We in Kerrville use his name every day, and I often think that when we say his name we forget that those letters, those sounds, once represented a person, a living person.
The same is true with the subject of this column: although we use his name daily, we rarely remember that it once was the handle of a living, breathing person.
He was born in September 1790, in Danville Kentucky. He moved with his Baptist-preacher father to St. Charles County, Missouri, in 1808. He served with honor in the War of 1812, being made lieutenant under Captain Nathan Boone.
After the war, he returned to Missouri. Missouri was good for the young man, and his neighbors elected him sheriff, then state representative, then state senator.
As he was serving in the Missouri State Senate, our mystery man met Green DeWitt, an associate of Stephen F. Austin. DeWitt was a carrier of the “Texas-Bug,” and the bug bit this fellow hard.

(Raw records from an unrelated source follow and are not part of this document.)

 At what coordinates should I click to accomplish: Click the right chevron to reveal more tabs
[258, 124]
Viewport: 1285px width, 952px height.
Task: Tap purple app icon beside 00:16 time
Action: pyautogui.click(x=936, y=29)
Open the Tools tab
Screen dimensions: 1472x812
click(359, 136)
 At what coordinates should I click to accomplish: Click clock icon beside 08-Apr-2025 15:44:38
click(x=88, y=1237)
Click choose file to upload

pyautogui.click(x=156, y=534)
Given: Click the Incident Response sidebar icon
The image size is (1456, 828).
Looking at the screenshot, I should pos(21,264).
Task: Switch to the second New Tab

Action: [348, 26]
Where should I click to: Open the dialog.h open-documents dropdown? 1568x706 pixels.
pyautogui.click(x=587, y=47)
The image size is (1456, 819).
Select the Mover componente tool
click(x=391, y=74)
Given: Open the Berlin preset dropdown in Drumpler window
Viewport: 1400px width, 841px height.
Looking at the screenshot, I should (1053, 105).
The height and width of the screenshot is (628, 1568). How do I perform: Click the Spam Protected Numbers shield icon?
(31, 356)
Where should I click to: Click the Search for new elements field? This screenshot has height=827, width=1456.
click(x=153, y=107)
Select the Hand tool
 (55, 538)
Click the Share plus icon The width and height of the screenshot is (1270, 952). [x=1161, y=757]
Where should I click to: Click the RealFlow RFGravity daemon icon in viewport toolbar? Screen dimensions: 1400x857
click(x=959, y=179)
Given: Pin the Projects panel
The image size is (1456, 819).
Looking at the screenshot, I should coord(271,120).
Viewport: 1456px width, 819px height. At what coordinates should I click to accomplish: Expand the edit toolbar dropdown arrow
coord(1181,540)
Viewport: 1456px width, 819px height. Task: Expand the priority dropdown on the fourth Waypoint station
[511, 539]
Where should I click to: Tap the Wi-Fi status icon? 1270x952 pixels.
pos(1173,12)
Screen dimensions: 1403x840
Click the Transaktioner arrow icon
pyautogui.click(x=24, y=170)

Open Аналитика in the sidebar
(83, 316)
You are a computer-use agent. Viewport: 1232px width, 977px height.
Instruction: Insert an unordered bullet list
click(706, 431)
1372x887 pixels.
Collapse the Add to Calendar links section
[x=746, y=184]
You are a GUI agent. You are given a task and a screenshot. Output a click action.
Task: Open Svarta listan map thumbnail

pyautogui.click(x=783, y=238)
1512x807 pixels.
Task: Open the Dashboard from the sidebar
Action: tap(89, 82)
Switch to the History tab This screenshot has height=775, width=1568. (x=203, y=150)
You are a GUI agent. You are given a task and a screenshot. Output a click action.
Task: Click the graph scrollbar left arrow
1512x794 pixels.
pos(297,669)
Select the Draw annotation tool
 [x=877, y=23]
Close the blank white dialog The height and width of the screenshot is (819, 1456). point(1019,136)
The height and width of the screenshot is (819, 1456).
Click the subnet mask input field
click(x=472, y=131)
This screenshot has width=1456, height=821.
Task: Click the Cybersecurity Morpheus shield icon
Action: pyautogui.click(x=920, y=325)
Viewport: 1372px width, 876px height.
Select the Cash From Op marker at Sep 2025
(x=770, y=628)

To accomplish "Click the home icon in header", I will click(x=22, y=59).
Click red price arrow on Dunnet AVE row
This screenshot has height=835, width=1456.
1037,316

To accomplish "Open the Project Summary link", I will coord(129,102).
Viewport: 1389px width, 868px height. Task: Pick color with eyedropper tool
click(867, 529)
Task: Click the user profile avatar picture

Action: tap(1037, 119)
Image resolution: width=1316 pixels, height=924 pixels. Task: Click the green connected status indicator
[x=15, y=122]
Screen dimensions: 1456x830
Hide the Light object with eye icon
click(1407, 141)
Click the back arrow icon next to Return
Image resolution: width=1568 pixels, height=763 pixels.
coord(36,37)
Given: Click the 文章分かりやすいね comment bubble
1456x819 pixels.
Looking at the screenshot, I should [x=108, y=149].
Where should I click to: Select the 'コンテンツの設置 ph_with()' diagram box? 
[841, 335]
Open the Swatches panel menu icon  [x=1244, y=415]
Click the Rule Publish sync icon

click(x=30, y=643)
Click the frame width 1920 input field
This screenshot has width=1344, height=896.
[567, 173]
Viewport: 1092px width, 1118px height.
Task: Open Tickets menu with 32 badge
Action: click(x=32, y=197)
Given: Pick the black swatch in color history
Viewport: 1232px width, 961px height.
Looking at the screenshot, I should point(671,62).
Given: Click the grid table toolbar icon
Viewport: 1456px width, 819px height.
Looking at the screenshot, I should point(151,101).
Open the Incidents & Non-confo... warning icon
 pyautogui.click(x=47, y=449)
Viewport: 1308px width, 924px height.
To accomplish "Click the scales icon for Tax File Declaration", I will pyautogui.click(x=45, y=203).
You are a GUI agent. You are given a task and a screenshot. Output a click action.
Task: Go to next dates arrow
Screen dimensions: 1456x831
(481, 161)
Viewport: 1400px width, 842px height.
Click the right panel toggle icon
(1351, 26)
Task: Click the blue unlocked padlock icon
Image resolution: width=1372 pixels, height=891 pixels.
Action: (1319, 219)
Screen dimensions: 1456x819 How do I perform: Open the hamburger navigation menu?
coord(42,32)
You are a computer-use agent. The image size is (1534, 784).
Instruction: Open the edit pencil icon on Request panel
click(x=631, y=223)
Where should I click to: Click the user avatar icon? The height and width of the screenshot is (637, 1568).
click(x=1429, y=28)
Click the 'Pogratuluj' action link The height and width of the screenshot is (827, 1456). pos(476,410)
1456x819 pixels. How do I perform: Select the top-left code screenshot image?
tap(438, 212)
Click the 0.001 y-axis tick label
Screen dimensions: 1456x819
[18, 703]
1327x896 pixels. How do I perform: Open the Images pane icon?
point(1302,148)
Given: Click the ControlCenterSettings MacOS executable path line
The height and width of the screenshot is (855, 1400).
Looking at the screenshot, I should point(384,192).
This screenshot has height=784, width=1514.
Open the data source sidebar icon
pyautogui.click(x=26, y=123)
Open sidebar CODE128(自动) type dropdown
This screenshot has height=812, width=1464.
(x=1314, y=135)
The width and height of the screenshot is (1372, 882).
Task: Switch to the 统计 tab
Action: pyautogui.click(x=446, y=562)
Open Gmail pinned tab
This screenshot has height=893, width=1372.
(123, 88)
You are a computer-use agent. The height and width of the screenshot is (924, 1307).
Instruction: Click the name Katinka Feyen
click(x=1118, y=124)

He came to Texas with his wife, three small children, and (although I regret to report it) 10 slaves, arriving at the mouth of the Brazos River in 1825, and continuing to the present site of Gonzales in July of that year. His wife and two of his children died on the journey; only he and a daughter survived.
Six single men, along with his slaves, were with him when he surveyed the town of Gonzales on the Guadalupe River. There they built cabins, and became the first American settlers on the Guadalupe.
Our mystery man remained active in politics in his new home of Texas, being elected to the convention of 1832 and also to the second convention which met in 1833 beside the Navidad River, which came out for independence, where he presided. He was also elected to the third convention at San Felipe in 1835, and finally to the convention held at Washington-on-the-Brazos that declared for independence.
During the War for Texas Independence, he was appointed a major in the Republic of Texas Army.
In 1838 he was elected to the Third Texas Congress.
His later years were spent at his plantation in Jackson County, down in the fertile coastal plains, an area known today for rice, cotton, corn and milo near Lake Texana State Park.
He died in 1850, and was buried on the south bank of the Lavaca River, in Jackson County, a few miles south of the city of Edna.
It is doubtful that this man ever came to Kerr County, although he settled downstream on our river. He had a good friend that did settle here however, Joshua Brown. They had known each other probably from their mutual time in Gonzales. Brown insisted that the town and county he founded be named for his good friend, Major James Kerr. And so it was.
See – I thought you’d know the fellow’s name: Major James Kerr, who pronounced his name “Karr,” rhyming with “car.”